How to tell a story

There are many helpful blogs on story telling and, when I do not have to go into the office, I am faithful in reading them in the morning. It's part of my self-education in writing my novel. 

This morning's blogs have been inspiring. Janet Reid started it off with the topic of pacing. Janice Hardy, guest on Elizabeth Spann Craig's blog, wrote about how to effectively foreshadow.  And my gem for the day is from Writer Unboxed

Story is about the internal cost of an unavoidable external change.
— Lisa Cron, Writer Unboxed

Her statement roughly mirrors the general theme for my story: Have courage, for love endures. Both of my protagonists have external changes in their lives that kick off their stories. And both of them have internal issues that they will need to deal with to better face their current changes. Telling stories is fascinating, complex, convoluted. And I enjoy so much about it even though I have so much to learn.  

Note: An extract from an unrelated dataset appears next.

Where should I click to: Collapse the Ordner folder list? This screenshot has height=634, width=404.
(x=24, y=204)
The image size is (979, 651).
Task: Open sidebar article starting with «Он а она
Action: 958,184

I am almost finished with the second and third draft of my novel, roughly 98,000 words. The second draft has been sent, a few chapters at a time, to critique partners. The third draft has been revised with their critiques in mind. After the third draft is done, it'll be time to print it out and let it rest a while.

I've also been outlining a revision and editing process for when I get back to it. I'm scouring through blogs, including those listed above, and downloaded booklets to create a checklist that's adapted for my weaknesses and strengths.  

While the novel rests, I shall return to the non-fiction piece I wrote after I moved back to the States from Scotland. From 2007-2008, I lived and worked in the Iona Abbey for the Iona Community. I wrote about my experience there and sent the book to Wild Goose Publications, who had published my first book, Disturbing Complacency. Wild Goose said no to this particular book and encouraged me to contact them with any other writings. 

As I recovered from that rejection, I researched potential markets in the U.S. I quit after one rejection. So wimpy of me, true, but part of the reason I quit was that I saw the need to rewrite and restructure it. And I did not have the patience or passion at that time to work with it again. 

But I have that patience and passion now. 

After my novel's third draft is finished.